— Excerpt provided —

-----

In the cosmic playbook, few mysteries grip scientists quite like dark energy. It’s the unseen hand pushing galaxies apart, accelerating the universe’s expansion, and defying everything we thought we knew about gravity and the cosmos. Dark energy isn’t just an unsolved problem; it’s a profound puzzle, a whisper from the universe that our understanding is incomplete. The deeper scientists dig, the more unsettling and thrilling the mystery becomes.
The journey to untangle this mystery has led to the creation of extraordinary tools like the Dark Energy Spectroscopic Instrument (DESI), cutting-edge simulations powered by the world’s most powerful supercomputers, and theories that challenge the foundations of modern physics. What we’re learning suggests that the cosmos may be far stranger than we ever imagined.
The Great Discovery: A Universe in Motion
Let’s rewind a century. Back in the early 20th century, most scientists assumed the universe was static—unchanging, eternal, and peaceful. That illusion was shattered when astronomers noticed something peculiar: distant galaxies were shifting toward the red end of the light spectrum, a phenomenon known as redshift. This suggested they were moving away from us.
It was Edwin Hubble who cracked the code. By comparing distances and velocities, he discovered that the farther a galaxy was, the faster it receded. Hubble’s revelation forced humanity to abandon the idea of a static universe. We were adrift in a cosmos that was growing larger every moment.
But as groundbreaking as this was, it wasn’t the whole story. Astronomers assumed gravity—always the great cosmic tether—was slowing down this expansion. They thought the universe was coasting to a gentle halt, or maybe even poised to reverse.
Then came 1998, and everything changed.
The Acceleration Surprise
Two independent teams of astronomers, studying Type Ia supernovae, found something no one had expected. Instead of slowing, the universe’s expansion was speeding up. Galaxies were racing away faster and faster. It was as if some unknown energy was overcoming gravity, pulling the cosmos apart at an accelerating pace.
This mystery force was dubbed dark energy, and it wasn’t just a minor player—it made up a staggering 68% of the universe. For perspective, dark matter accounts for about 27%, and the stuff we can actually see—stars, planets, galaxies—barely makes up 5%. We are living in a universe dominated by things we cannot see or fully understand.
The Cosmological Constant and the Hubble Constant: Conflicting Clues
Einstein himself once added a fudge factor to his equations, called the cosmological constant, to keep the universe static. He later discarded it when Hubble’s discovery proved the universe was expanding. Ironically, the cosmological constant is back—this time to explain dark energy. It’s thought to represent the energy density of empty space, driving the acceleration we observe.
But there’s a catch. Measuring the universe’s expansion rate—the Hubble constant—has given us different answers depending on how and where we look. Measurements of nearby supernovae yield one number, while observations of the early universe (via the cosmic microwave background) give another. The discrepancies suggest something is missing from our picture—maybe even the whole framework.
Enter DESI: The Ultimate Cosmic Cartographer
The thirst to decode dark energy has driven scientists to build powerful instruments. One of the most ambitious is the Dark Energy Spectroscopic Instrument (DESI), which began its main survey in 2021. Perched on a telescope in Arizona, DESI is tasked with mapping the 3D distribution of galaxies across 11 billion years of cosmic history.

-----

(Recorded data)
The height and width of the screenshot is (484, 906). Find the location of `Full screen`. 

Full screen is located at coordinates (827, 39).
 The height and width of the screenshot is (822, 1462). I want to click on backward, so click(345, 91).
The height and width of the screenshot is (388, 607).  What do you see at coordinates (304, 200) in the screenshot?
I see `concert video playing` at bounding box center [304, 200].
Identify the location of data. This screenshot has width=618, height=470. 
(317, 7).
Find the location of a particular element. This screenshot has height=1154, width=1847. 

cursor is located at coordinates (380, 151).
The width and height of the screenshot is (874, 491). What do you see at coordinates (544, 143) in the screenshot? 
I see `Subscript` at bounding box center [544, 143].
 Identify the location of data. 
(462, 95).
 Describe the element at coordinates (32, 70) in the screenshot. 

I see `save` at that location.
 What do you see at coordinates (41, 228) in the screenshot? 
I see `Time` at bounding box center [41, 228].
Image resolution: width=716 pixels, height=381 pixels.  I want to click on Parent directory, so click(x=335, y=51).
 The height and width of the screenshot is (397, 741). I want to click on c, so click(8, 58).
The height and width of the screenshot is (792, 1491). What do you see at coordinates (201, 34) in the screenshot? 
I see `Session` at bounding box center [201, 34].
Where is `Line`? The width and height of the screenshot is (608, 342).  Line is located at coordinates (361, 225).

-----

— Your task —
From the text on dark energy, extract the stretch from "The Cosmological Constant and" through "the whole framework.".

— The output —
The Cosmological Constant and the Hubble Constant: Conflicting Clues
Einstein himself once added a fudge factor to his equations, called the cosmological constant, to keep the universe static. He later discarded it when Hubble’s discovery proved the universe was expanding. Ironically, the cosmological constant is back—this time to explain dark energy. It’s thought to represent the energy density of empty space, driving the acceleration we observe.
But there’s a catch. Measuring the universe’s expansion rate—the Hubble constant—has given us different answers depending on how and where we look. Measurements of nearby supernovae yield one number, while observations of the early universe (via the cosmic microwave background) give another. The discrepancies suggest something is missing from our picture—maybe even the whole framework.